Return every line of the items below that contains the string "icon".
** BEGIN **
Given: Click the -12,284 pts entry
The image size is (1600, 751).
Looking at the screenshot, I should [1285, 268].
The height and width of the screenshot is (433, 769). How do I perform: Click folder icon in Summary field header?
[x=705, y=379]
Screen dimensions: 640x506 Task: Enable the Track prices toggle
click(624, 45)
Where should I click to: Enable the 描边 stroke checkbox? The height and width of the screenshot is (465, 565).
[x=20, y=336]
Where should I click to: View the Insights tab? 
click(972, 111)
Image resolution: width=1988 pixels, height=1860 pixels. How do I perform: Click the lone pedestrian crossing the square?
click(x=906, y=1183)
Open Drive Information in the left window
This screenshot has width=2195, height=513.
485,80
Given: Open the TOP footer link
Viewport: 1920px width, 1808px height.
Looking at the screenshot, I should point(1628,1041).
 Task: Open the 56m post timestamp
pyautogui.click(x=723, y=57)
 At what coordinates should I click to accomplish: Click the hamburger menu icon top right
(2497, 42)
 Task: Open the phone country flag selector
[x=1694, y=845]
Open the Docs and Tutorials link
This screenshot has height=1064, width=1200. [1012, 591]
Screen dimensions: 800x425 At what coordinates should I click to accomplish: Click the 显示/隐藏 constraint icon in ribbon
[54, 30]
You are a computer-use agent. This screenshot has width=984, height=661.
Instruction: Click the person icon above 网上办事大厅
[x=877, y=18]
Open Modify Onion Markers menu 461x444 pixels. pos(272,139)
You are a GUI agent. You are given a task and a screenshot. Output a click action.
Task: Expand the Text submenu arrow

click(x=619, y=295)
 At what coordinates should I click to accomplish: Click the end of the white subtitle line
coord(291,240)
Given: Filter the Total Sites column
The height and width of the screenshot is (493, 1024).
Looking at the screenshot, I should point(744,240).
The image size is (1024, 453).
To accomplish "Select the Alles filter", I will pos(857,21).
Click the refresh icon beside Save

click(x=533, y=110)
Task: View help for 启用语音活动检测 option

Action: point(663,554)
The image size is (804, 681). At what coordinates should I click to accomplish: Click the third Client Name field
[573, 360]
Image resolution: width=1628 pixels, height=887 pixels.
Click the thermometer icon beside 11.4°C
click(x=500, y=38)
** END **
• _SOLUTION TO THE PROBLEM_:
The height and width of the screenshot is (433, 769). How do I perform: Click folder icon in Summary field header?
 At what coordinates should I click to accomplish: Click the hamburger menu icon top right
Screen dimensions: 800x425 At what coordinates should I click to accomplish: Click the 显示/隐藏 constraint icon in ribbon
Instruction: Click the person icon above 网上办事大厅
Click the refresh icon beside Save
Click the thermometer icon beside 11.4°C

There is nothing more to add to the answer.